● WHAT THIS TASK INVOLVES: Format the following lines as a JSON array of strings, with one string for each line and any blank lines omitted.

● DATA SUPPLIED:
** Start **
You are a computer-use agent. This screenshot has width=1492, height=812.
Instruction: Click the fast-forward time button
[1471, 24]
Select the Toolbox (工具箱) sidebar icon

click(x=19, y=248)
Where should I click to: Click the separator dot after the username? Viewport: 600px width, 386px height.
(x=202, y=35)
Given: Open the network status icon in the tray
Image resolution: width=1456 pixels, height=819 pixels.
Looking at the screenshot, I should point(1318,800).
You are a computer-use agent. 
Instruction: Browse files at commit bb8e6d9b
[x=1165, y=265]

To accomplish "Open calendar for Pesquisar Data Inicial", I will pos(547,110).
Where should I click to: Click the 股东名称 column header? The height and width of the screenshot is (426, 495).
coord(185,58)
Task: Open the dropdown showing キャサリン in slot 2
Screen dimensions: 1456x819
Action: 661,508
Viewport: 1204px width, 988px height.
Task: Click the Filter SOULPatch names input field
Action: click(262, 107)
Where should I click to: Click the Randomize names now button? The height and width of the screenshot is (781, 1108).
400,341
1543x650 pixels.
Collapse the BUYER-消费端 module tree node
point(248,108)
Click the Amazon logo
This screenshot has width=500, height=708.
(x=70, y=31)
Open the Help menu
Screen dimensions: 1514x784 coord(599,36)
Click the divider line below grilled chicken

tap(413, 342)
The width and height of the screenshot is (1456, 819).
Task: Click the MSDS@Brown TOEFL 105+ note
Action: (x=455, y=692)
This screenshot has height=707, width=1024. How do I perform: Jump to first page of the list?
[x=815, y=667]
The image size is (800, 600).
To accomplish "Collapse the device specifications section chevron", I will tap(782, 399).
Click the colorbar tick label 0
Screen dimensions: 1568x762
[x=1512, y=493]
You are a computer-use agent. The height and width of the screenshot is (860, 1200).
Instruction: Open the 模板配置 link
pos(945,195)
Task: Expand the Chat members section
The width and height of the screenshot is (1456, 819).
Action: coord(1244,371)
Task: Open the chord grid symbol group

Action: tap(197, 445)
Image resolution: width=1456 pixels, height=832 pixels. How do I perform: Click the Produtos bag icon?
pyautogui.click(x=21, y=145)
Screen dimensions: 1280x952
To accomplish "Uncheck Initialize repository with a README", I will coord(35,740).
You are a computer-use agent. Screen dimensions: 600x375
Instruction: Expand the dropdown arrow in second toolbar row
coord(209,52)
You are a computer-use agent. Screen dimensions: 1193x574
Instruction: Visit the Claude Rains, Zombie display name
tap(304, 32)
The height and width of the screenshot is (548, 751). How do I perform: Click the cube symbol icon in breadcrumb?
** End **
● FULL ANSWER:
[
  "You are a computer-use agent. This screenshot has width=1492, height=812.",
  "Instruction: Click the fast-forward time button",
  "[1471, 24]",
  "Select the Toolbox (工具箱) sidebar icon",
  "click(x=19, y=248)",
  "Where should I click to: Click the separator dot after the username? Viewport: 600px width, 386px height.",
  "(x=202, y=35)",
  "Given: Open the network status icon in the tray",
  "Image resolution: width=1456 pixels, height=819 pixels.",
  "Looking at the screenshot, I should point(1318,800).",
  "You are a computer-use agent. ",
  "Instruction: Browse files at commit bb8e6d9b",
  "[x=1165, y=265]",
  "To accomplish \"Open calendar for Pesquisar Data Inicial\", I will pos(547,110).",
  "Where should I click to: Click the 股东名称 column header? The height and width of the screenshot is (426, 495).",
  "coord(185,58)",
  "Task: Open the dropdown showing キャサリン in slot 2",
  "Screen dimensions: 1456x819",
  "Action: 661,508",
  "Viewport: 1204px width, 988px height.",
  "Task: Click the Filter SOULPatch names input field",
  "Action: click(262, 107)",
  "Where should I click to: Click the Randomize names now button? The height and width of the screenshot is (781, 1108).",
  "400,341",
  "1543x650 pixels.",
  "Collapse the BUYER-消费端 module tree node",
  "point(248,108)",
  "Click the Amazon logo",
  "This screenshot has width=500, height=708.",
  "(x=70, y=31)",
  "Open the Help menu",
  "Screen dimensions: 1514x784 coord(599,36)",
  "Click the divider line below grilled chicken",
  "tap(413, 342)",
  "The width and height of the screenshot is (1456, 819).",
  "Task: Click the MSDS@Brown TOEFL 105+ note",
  "Action: (x=455, y=692)",
  "This screenshot has height=707, width=1024. How do I perform: Jump to first page of the list?",
  "[x=815, y=667]",
  "The image size is (800, 600).",
  "To accomplish \"Collapse the device specifications section chevron\", I will tap(782, 399).",
  "Click the colorbar tick label 0",
  "Screen dimensions: 1568x762",
  "[x=1512, y=493]",
  "You are a computer-use agent. The height and width of the screenshot is (860, 1200).",
  "Instruction: Open the 模板配置 link",
  "pos(945,195)",
  "Task: Expand the Chat members section",
  "The width and height of the screenshot is (1456, 819).",
  "Action: coord(1244,371)",
  "Task: Open the chord grid symbol group",
  "Action: tap(197, 445)",
  "Image resolution: width=1456 pixels, height=832 pixels. How do I perform: Click the Produtos bag icon?",
  "pyautogui.click(x=21, y=145)",
  "Screen dimensions: 1280x952",
  "To accomplish \"Uncheck Initialize repository with a README\", I will coord(35,740).",
  "You are a computer-use agent. Screen dimensions: 600x375",
  "Instruction: Expand the dropdown arrow in second toolbar row",
  "coord(209,52)",
  "You are a computer-use agent. Screen dimensions: 1193x574",
  "Instruction: Visit the Claude Rains, Zombie display name",
  "tap(304, 32)",
  "The height and width of the screenshot is (548, 751). How do I perform: Click the cube symbol icon in breadcrumb?"
]